- _Text excerpt_:

++++++++++++++++++++

Saturday, May 14, 2011

That Most Needful Thing (John 3) Part 5 of 5

3:18-19 He that believeth on him is not condemned: but he that believeth not is condemned already, because he hath not believed in the name of the only begotten Son of God. And this is the condemnation, that light is come into the world, and men loved darkness rather than light, because their deeds were evil.

The Lord has reached a point in His sermon to Nicodemus in which He reveals the reason why men would reject Him and the salvation He offers. As Jesus Himself put it: “this is the condemnation.” What might that be? That light (God’s truth, Jesus Christ come in the flesh; John 1:9) has come into the world. But men loved religious invention rather than God’s truth; men loved Satan’s lie over Christ because Satan’s lie promised self-improvement. God’s truth brings first and foremost conviction and condemnation. We are in darkness because we have received and hold as truth that man is a good creature with character flaws; instead of a sinful creature that dimly reflects the image in which he was originally cast. God needs to bring a man to his knees before He can elevate him to any useful position in the kingdom. Christ came presenting the gospel of salvation, but men were more interested in perfecting their own views on God to be interested in what God said about Himself. God’s light reveals sore truth in every life that it shines upon.

God’s searching light first reveals our base nature: we are sinners separated from God by the impassible gulf caused by our sins. Men will flock to religion (or therapy, or medication) because it salvages self-esteem and dignity (a more civil word for pride). Roman Catholicism, Islam, Buddhism; all teach perfection by effort on our part and eventual approval by a God who is merely a spectator in man’s affairs…if that religion even admits such a God’s existence. Religion has the shoe on the wrong foot. We are not good people that have gone astray; we are evil people who are perverted inwardly. Christ said that evil comes from the heart of men, Matthew 15:18-19. James wrote that outward expressions of evil (war and murder) erupt because of our inward perverted nature, James 4:1-2. We are also enticed not by outward influence, but inward desire, James 1:14. I’m not saying the exterior stimuli does not entice; what I am saying is that if man did not have a predilection toward the sort of stimuli that snares him (drugs, alcohol, sex) then no amount of outside enticement could provoke us to do what we know is immoral, harmful or wrong. It starts within; with a soul that is marred by sin and drawn to sin. Our natural state is fertile ground for sin to grow, and the outside temptations are only fertilizer that spawns it more quickly. When I sin no one is holding a gun to my head. My fleshly desire is aroused for whatever sin catches my fancy. James is stating a universal truth we all know deep down: sin begins in us and the sins we commit are outward expressions of a perverted nature.

++++++++++++++++++++

- _Data excerpts_:
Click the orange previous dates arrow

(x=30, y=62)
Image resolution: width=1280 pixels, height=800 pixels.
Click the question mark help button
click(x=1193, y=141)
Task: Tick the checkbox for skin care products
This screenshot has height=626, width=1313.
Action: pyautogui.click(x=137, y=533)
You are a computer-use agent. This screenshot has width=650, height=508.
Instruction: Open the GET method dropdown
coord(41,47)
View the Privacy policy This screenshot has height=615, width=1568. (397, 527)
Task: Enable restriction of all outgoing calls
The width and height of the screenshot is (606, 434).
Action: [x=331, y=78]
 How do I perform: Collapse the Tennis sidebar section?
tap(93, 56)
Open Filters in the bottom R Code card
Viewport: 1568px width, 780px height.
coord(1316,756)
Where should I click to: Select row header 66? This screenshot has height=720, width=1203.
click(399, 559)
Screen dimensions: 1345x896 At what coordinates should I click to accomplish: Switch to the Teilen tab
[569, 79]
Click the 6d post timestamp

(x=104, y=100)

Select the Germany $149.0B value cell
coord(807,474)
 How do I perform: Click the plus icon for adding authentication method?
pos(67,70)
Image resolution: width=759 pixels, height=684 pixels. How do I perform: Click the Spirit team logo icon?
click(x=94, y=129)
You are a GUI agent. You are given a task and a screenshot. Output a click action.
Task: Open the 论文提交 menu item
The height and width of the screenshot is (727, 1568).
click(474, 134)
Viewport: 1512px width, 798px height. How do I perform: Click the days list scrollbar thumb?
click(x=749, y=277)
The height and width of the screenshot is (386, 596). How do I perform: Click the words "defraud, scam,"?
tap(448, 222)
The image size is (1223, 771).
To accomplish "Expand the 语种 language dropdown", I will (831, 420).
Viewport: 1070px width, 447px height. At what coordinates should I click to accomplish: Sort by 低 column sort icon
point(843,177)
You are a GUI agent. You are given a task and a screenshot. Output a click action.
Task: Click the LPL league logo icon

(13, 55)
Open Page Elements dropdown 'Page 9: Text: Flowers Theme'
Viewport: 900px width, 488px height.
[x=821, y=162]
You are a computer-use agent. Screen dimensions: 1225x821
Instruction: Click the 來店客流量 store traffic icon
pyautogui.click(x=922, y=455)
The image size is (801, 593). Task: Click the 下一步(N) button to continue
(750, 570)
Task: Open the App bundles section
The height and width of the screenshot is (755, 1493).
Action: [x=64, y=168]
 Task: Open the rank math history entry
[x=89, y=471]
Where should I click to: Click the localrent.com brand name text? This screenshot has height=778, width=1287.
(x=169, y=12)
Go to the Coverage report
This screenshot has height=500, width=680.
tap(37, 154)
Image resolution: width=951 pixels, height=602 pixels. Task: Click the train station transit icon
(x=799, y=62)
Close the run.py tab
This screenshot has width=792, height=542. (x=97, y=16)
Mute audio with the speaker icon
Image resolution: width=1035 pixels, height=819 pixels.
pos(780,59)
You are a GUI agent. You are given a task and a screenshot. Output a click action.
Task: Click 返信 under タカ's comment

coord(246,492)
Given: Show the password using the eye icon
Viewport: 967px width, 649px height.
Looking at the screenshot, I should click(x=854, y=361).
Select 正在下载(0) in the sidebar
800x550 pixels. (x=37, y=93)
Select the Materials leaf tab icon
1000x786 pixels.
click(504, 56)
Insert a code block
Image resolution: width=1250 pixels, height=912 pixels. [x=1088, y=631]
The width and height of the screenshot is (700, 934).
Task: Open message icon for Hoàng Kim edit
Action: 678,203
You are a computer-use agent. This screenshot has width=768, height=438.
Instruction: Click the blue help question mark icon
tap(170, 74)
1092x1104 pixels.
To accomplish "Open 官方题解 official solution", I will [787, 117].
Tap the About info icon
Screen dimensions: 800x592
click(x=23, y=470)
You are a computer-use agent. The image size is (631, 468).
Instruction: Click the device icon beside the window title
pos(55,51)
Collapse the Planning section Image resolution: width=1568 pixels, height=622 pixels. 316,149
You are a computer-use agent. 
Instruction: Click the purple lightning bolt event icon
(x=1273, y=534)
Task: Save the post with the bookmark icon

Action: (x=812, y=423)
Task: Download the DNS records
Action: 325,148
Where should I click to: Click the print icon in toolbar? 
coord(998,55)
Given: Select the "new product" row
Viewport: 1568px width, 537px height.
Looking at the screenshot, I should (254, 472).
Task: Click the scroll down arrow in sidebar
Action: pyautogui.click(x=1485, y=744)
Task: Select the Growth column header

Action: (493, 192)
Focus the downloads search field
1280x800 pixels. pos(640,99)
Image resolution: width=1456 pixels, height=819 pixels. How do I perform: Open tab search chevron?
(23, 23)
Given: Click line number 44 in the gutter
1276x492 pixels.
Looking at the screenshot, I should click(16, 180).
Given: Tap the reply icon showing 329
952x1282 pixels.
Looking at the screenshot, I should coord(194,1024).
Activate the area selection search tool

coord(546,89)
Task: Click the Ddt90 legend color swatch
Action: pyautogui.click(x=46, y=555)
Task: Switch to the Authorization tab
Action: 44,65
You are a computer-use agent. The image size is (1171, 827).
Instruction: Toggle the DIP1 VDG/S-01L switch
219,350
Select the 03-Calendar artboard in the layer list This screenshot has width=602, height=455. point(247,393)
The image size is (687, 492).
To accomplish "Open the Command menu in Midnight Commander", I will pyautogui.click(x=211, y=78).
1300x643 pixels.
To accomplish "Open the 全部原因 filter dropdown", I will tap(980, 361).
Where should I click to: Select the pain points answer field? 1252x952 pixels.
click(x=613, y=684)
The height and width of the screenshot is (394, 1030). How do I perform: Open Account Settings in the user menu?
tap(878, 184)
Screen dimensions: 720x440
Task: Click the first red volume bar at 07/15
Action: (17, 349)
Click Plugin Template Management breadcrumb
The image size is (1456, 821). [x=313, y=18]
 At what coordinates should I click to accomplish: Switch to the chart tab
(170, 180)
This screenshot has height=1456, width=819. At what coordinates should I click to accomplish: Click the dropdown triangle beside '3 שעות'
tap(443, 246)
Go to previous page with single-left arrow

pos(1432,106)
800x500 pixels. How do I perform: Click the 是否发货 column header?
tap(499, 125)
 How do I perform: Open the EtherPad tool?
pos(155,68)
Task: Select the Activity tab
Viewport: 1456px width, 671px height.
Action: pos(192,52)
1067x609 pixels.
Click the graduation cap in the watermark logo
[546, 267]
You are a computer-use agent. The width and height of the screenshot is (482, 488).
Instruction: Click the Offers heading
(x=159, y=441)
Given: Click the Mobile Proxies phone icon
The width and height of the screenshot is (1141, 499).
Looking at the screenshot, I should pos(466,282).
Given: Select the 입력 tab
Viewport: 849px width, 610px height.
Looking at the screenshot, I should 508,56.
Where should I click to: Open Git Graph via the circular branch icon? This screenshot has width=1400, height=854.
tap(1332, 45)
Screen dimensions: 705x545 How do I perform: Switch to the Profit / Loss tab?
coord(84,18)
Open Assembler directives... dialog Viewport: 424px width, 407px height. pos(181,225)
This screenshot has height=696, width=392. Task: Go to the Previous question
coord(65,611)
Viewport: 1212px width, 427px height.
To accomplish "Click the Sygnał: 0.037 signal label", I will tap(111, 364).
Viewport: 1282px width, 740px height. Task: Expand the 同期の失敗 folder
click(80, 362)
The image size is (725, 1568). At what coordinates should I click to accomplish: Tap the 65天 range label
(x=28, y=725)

++++++++++++++++++++

- _Requirement A_: Name every religion that the post on John 3 lists by name.
- _Requirement B_: For the post on John 3, decide whether each statement agrees with it: (i) God's truth first brings conviction and condemnation; (ii) people are good people who have gone astray; (iii) people are enticed mainly by outward influence. Answer yes or no for each and quote the words that decide it.
The entries have nothing to do with the post on John 3.

- _Answer space A_: Roman Catholicism, Islam, Buddhism

- _Answer space B_:
(i) Yes: "God’s truth brings first and foremost conviction and condemnation."
(ii) No: "We are not good people that have gone astray; we are evil people who are perverted inwardly."
(iii) No: "We are also enticed not by outward influence, but inward desire"